# Records from a collection
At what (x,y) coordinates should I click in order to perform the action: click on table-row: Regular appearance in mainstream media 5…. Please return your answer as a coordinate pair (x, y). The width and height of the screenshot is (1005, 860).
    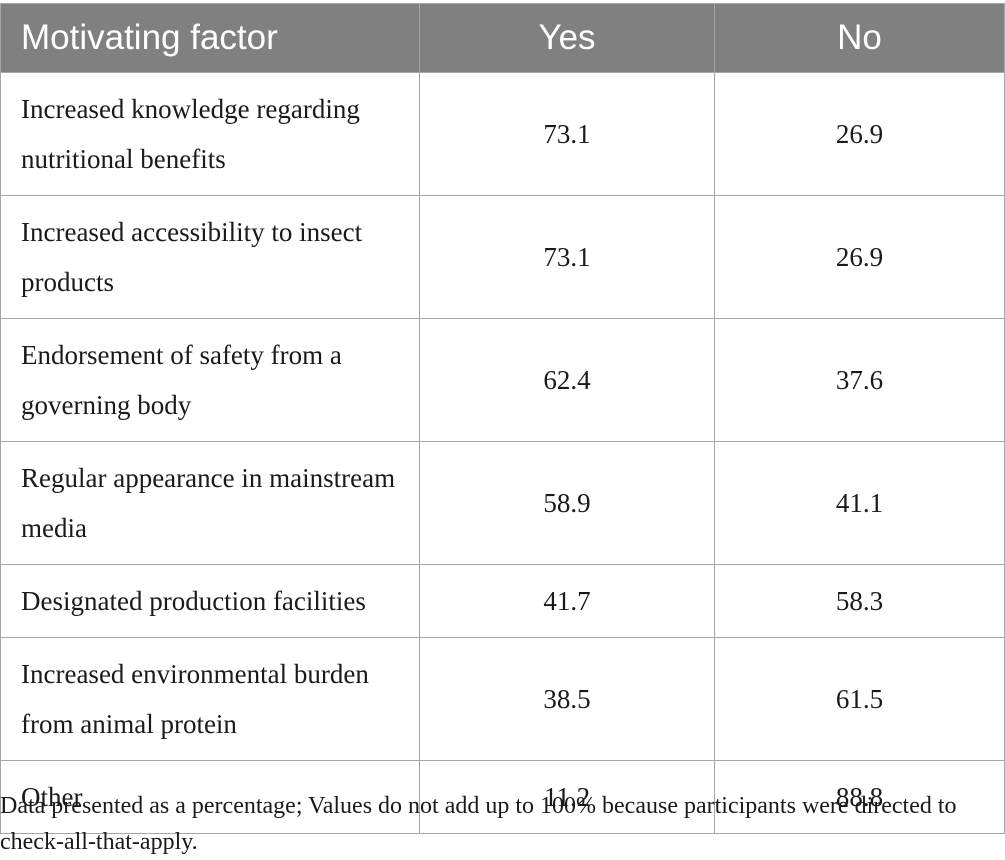
    Looking at the image, I should click on (502, 503).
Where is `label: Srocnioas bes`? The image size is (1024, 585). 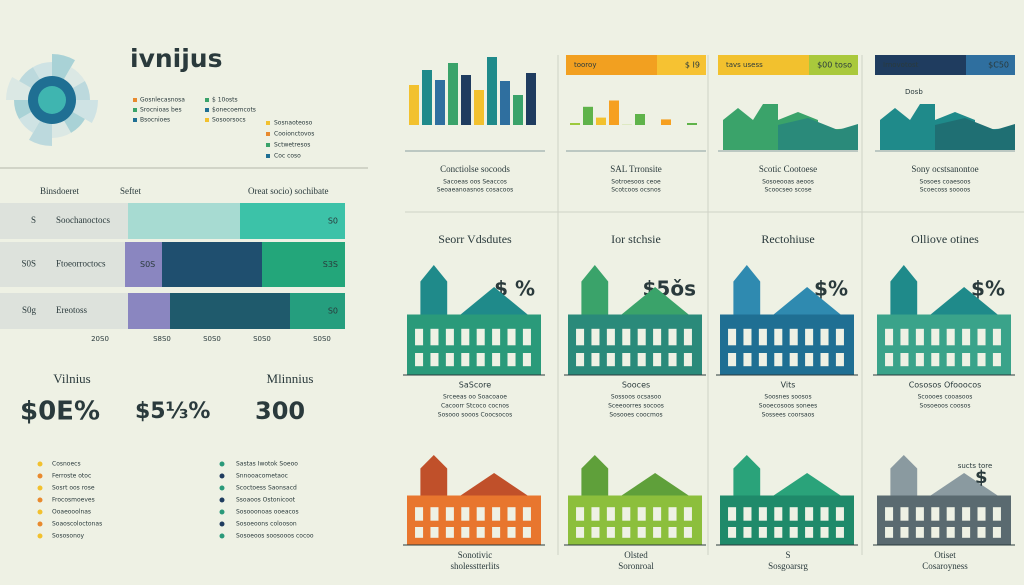 label: Srocnioas bes is located at coordinates (161, 110).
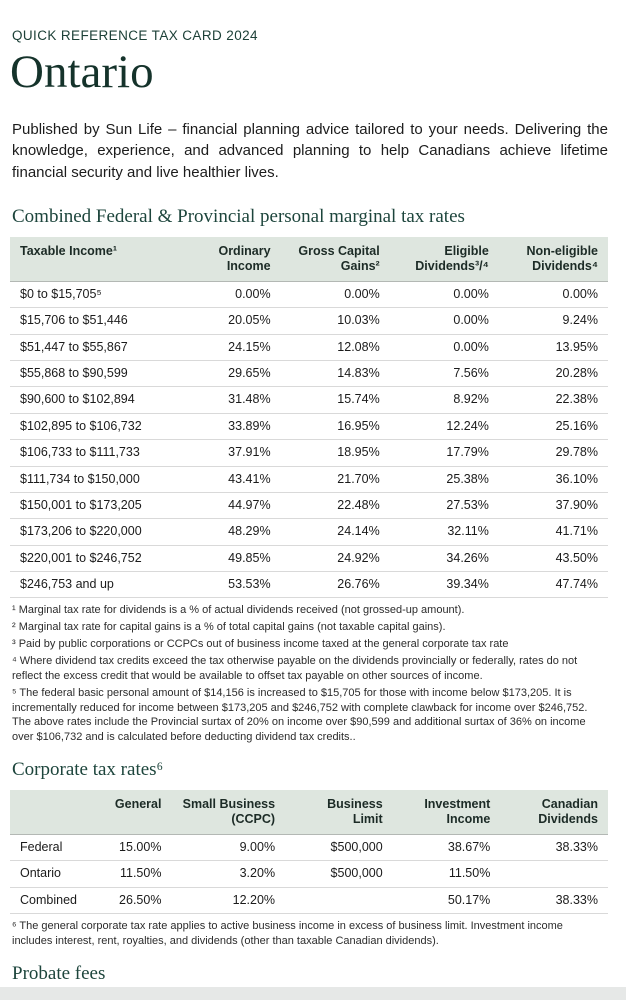 Image resolution: width=626 pixels, height=1000 pixels. What do you see at coordinates (444, 374) in the screenshot?
I see `cell-value: 7.56%` at bounding box center [444, 374].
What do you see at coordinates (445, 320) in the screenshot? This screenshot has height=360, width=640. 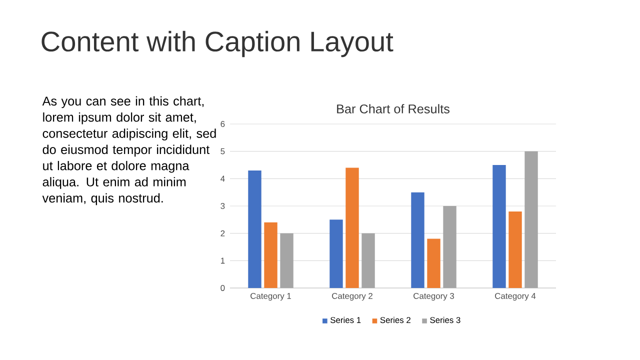 I see `legend-label: Series 3` at bounding box center [445, 320].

# REQUIRED ACTION
Copy the rows from the start through the line that has "Looking at the", substituting "social media" for "mainstream media" and changing nothing else. Leave the pictures out of your answer.

# SOLUTION FOR THIS TASK
At what (x,y) coordinates should I click in order to perform the action: click on table-row: Regular appearance in social media 5…. Please return your answer as a coordinate pair (x, y). The width and height of the screenshot is (1005, 860).
    Looking at the image, I should click on (502, 503).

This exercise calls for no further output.